Zullies mengatakan, untuk mencegah peredaran obat dengan resep dokter dan racun di toko online, perlu peran aktif perusahaan marketplace. BPOM ataupun Kemendag, katanya, tak akan mampu menangani seluruh peredaran zat berbahaya di dunia maya, tanpa ada kesadaran serius dari perusahaan untuk menyeleksi seluruh produk obat-obatan yang hendak dijual secara akurat.

“Posisi BPOM hanya bisa memberikan rekomendasi kepada instansi terkait lainnya,” katanya.

“Semisal untuk marketplace, maka urusannya dengan Kemkominfo (Kementerian Komunikasi dan Informatika), kalau untuk perdagangan bahan-bahan kimia, dengan Kementerian Perdagangan.”

Jika marketplace lepas tangan terhadap peredaran obat-obatan berbahaya dan racun, ia menegaskan, otoritas kesehatan atau perdagangan perlu bertindak serius terhadap mereka. “Karena hal itu menyangkut keselamatan jiwa,” ujar dia.

“Kalau ada marketplace yang masih jualan obat bius, itu harus dibina dan ditindak, tentu penjualnya (juga).”

Sedangkan Olivia menanggap, peredaran obat yang harus dengan resep dokter di toko online merupakan tanda pengawasan BPOM masih sangat lemah. “Juga penegakan peraturan Kemenkes masih lemah,” ucap Olivia.

Di sisi lain, Veri menjelaskan, pihaknya sudah secara berkala melakukan pengawasan dan menutup akun di marketplace yang kedapatan menjual obat berbahaya, obat yang harus dengan resep dokter, serta racun.
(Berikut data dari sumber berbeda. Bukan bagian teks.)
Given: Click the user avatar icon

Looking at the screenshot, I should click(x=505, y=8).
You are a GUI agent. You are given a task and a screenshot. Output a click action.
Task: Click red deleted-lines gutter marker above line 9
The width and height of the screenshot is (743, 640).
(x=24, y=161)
"Kami melakukan take down terhadap produk merchant tersebut," kata Veri.

Pihaknya juga berkoordinasi dengan BPOM untuk menyisir obat berbahaya dan racun yang diperjualbelikan secara online. Alasannya, BPOM lebih memahami setiap risiko kandungan bahaya obat dan zat kimia yang dijual bebas di toko online. Lebih dari itu, Kemendag dan BPOM, ujar Veri, sudah menyusun rencana untuk memantau peredaran obat berbahaya dan zat kimia mematikan.

“Jadi nanti setelah dipantau BPOM, merchant dan badan usahanya kami selidiki. Kalau kedapatan menjual bahan berbahaya, bakal kami take down akunnya dan kami bekukan badan usahanya,” ucap dia.

Veri mengatakan, Kemendag tak segan mencabut izin usaha marketplace, jika membiarkan obat berbahaya dan racun tetap beredar di lapaknya. “Shopee dan Lazada sudah kami tegur karena hal ini. Mereka kecolongan karena ada obat berbahaya dijual di tempat mereka,” tutur Veri.

Infografik toko online. Alinea.id/Firgie Saputra

Apabila berulang kali mengabaikan saran Kemendag, Veri menekankan, bakal menyeret ke ranah hukum marketplace yang bandel. Veri pun meminta masyarakat menjadi konsumen cerdas, yang tidak sembarangan membeli obat yang tak jelas asal-usul penjualnya dan hanya tergiur harga murah.

"Kami mohon, masyarakat kalau butuh obat yang memang perlu resep dokter, ya cari di tempat yang sesuai. Rumah sakit atau ke dokter misalnya," kata Veri.

Sementara Olivia melihat, sejauh ini penanganan peredaran obat berbahaya di marketplace hanya sebatas penutupan akun penjualnya. Namun, nihil sanksi serius, sehingga wajar penjualnya terus muncul.

"Seharusnya bukan hanya di-take down, tapi penjual juga harusnya mendapat sanksi,” katanya.

“Namun, tampaknya sistem, sumber daya, dan regulasi belum mendukung untuk bisa melakukan kontrol dan pengendalian lebih kuat.”